◆ Work order
The reply should hold only the lines below from the one with "Task: Click $end label of the 4,905ms event" to the end, each copied exactly.

◆ Data for the task

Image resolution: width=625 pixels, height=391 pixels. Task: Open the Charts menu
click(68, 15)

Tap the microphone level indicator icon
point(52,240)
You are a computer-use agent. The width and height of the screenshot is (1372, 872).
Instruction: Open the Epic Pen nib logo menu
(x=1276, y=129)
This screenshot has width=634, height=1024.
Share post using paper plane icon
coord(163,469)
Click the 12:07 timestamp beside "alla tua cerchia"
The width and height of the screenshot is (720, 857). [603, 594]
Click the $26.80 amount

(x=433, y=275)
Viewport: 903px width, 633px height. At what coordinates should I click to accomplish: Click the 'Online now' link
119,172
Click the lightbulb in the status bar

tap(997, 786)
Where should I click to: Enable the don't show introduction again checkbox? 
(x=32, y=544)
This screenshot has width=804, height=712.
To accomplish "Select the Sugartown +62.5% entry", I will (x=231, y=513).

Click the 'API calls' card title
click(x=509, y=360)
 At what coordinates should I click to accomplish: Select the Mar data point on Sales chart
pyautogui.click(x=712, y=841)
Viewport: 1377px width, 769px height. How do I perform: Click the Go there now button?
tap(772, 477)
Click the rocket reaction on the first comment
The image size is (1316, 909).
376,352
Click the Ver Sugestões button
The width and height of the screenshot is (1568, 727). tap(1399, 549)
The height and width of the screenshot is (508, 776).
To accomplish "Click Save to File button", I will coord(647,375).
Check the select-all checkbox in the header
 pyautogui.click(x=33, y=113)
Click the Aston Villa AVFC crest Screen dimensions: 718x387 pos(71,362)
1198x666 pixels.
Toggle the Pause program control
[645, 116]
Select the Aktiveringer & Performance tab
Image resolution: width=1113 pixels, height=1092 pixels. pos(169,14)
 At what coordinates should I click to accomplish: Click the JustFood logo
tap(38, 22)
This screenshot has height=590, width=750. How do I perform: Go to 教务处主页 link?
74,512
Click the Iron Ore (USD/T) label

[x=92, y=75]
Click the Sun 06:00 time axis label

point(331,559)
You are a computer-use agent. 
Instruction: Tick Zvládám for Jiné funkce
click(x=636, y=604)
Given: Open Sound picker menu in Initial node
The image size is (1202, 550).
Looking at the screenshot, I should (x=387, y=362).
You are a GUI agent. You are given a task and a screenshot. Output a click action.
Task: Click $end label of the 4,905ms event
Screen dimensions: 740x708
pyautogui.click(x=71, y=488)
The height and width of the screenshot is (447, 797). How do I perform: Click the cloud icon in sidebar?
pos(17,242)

◆ Problem solution
Task: Click $end label of the 4,905ms event
Screen dimensions: 740x708
pyautogui.click(x=71, y=488)
The height and width of the screenshot is (447, 797). How do I perform: Click the cloud icon in sidebar?
pos(17,242)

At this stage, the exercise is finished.